Brincar o dia todo também não é saudável. O brincar se relaciona ao processo de expansão, mas é preciso contrabalancear com momentos de contração, em que a criança tem a oportunidade de entrar em contato consigo mesma, como nos momentos da alimentação, de ouvir uma história ou de fazer um pão, por exemplo. Se a criança tiver garantidos momentos de expansão, será natural ela também ansiar pelo seu oposto, a contração. Isso torna as tarefas como o banho ou se sentar para comer mais fáceis de serem aderidas pelos pequenos. Na maioria das vezes, esta alternância de polaridades não é oferecida às crianças. Insere-se em sua rotina uma grande carga de atividades dirigidas que, em sua maioria, estão relacionadas à contração. Um exemplo claro disso é o excesso de contato com eletrônicos, que torna as crianças inativas, apenas recebendo informação.
Na pedagogia é comum dizerem que se quisermos conhecer, verdadeiramente, a criança, devemos observar como ela brinca.

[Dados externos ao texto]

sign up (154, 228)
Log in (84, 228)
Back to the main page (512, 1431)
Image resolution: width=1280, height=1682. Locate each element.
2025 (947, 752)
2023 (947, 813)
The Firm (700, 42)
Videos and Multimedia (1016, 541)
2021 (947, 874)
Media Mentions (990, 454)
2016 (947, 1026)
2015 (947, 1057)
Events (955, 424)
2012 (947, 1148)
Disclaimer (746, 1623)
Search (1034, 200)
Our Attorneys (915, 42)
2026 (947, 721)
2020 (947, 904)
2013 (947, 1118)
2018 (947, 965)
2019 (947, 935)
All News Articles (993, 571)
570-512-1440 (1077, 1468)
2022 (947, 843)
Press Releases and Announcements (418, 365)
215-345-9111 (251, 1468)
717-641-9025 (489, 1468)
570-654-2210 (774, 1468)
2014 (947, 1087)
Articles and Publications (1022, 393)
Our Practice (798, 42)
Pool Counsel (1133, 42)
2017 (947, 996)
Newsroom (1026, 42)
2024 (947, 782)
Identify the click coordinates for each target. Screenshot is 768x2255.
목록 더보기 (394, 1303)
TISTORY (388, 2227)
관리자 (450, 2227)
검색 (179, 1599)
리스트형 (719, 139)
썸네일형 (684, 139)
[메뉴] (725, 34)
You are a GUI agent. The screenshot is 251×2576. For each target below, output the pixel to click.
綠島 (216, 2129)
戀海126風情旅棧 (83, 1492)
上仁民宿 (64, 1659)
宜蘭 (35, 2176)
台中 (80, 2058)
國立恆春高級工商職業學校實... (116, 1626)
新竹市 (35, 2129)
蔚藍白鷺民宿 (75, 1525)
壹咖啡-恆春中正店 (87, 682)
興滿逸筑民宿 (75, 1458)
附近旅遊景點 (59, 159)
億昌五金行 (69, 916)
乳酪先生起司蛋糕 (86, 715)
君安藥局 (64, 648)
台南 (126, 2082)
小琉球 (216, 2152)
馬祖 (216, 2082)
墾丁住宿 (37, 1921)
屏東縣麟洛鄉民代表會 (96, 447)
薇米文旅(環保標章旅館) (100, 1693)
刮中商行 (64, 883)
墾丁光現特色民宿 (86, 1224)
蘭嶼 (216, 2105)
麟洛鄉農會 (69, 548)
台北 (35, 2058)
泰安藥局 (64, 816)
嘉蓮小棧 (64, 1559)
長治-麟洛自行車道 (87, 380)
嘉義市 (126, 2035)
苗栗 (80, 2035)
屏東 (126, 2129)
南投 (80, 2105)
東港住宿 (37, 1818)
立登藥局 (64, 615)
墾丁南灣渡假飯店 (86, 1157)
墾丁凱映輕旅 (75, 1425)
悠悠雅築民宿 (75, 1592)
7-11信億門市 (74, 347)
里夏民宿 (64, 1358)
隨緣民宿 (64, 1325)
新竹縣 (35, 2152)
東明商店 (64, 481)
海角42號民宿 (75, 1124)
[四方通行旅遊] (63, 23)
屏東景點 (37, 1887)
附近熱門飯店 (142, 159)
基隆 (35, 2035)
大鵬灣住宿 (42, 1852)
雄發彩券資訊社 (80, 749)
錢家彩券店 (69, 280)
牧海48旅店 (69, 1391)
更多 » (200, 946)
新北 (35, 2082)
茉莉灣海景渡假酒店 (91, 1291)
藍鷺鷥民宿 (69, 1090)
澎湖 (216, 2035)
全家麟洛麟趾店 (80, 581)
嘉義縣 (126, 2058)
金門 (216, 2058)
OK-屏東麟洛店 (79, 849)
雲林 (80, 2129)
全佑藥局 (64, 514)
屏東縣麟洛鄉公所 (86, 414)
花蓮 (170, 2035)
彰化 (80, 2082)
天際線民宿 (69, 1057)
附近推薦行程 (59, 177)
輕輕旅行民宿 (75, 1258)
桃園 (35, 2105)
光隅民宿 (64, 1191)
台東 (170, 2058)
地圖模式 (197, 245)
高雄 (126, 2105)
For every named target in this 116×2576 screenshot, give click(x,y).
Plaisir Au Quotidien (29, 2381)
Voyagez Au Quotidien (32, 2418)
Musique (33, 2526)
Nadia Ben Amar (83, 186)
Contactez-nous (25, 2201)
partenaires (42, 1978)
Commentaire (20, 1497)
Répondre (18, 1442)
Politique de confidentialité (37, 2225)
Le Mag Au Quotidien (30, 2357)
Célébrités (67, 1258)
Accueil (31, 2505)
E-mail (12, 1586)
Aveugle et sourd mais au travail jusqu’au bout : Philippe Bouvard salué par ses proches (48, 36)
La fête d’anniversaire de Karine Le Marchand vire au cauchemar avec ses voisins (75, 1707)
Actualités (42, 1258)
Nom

Alguns adultos, erroneamente, entendem que a hora do brincar é o momento de um café ou responder mensagens no celular. Claro que, às vezes, essa é uma oportunidade para o adulto executar tarefas necessárias e não há problemas em fazê-lo. Mas a frequência deveriam ser policiadas por ele. É essencial que os pais estejam atentos aos seus nossos próprios excessos. Quem puder usar este tempo para observar a criança, certamente aprenderá a escutar seu filho e perceber suas emoções a partir do modo como ele brinca, fala ou se relaciona com outras crianças.
O brincar livre é momento de experimentação e, por essa razão, devemos conter nosso ímpeto de dar explicações. Aqui mora uma lição preciosa para os pais: permitir que as crianças descubram soluções, em vez de mostrar o “jeito certo” de fazer. Se o adulto ensina, tira da criança a capacidade de aprender por si e permitir essas experimentações faz com que a criança leve uma lição para toda a vida: a capacidade de superação e de descobrir soluções por si mesma.
Brincar em cada idade
O brincar livre varia de acordo com a faixa etária da criança. Quando ela olha para as próprias mãos, ainda bebê, está brincando e se relacionando com seu corpo.
O corpo é o primeiro brinquedo da criança e o meio pelo qual ela vive a brincadeira.
A partir do terceiro ano de vida começa a fase da fantasia, quando a criança amplia o repertório para desenvolver suas próprias brincadeiras. Na fantasia tudo é possível: um pedaço de pau pode virar uma colher ou um carrinho A criança fantasia o tempo todo. Já no final do primeiro setênio, a criança ganha uma qualidade imaginativa que a permite ter uma meta para o brincar, ou seja, ela brinca para chegar a algum lugar.
A criança pequena não busca resultados, ela está experimentando seu corpo e suas relações com o mundo para aprender a desenvolver e organizar seu próprio eu. Devemos ter respeito enquanto a criança brinca, brincar é uma atividade executada com seriedade. Basta observar como ela o faz, seu ofício de brincar se compara a um adulto executando seu trabalho. Na brincadeira, a criança transforma em atividade exterior aquilo que vive dentro de si.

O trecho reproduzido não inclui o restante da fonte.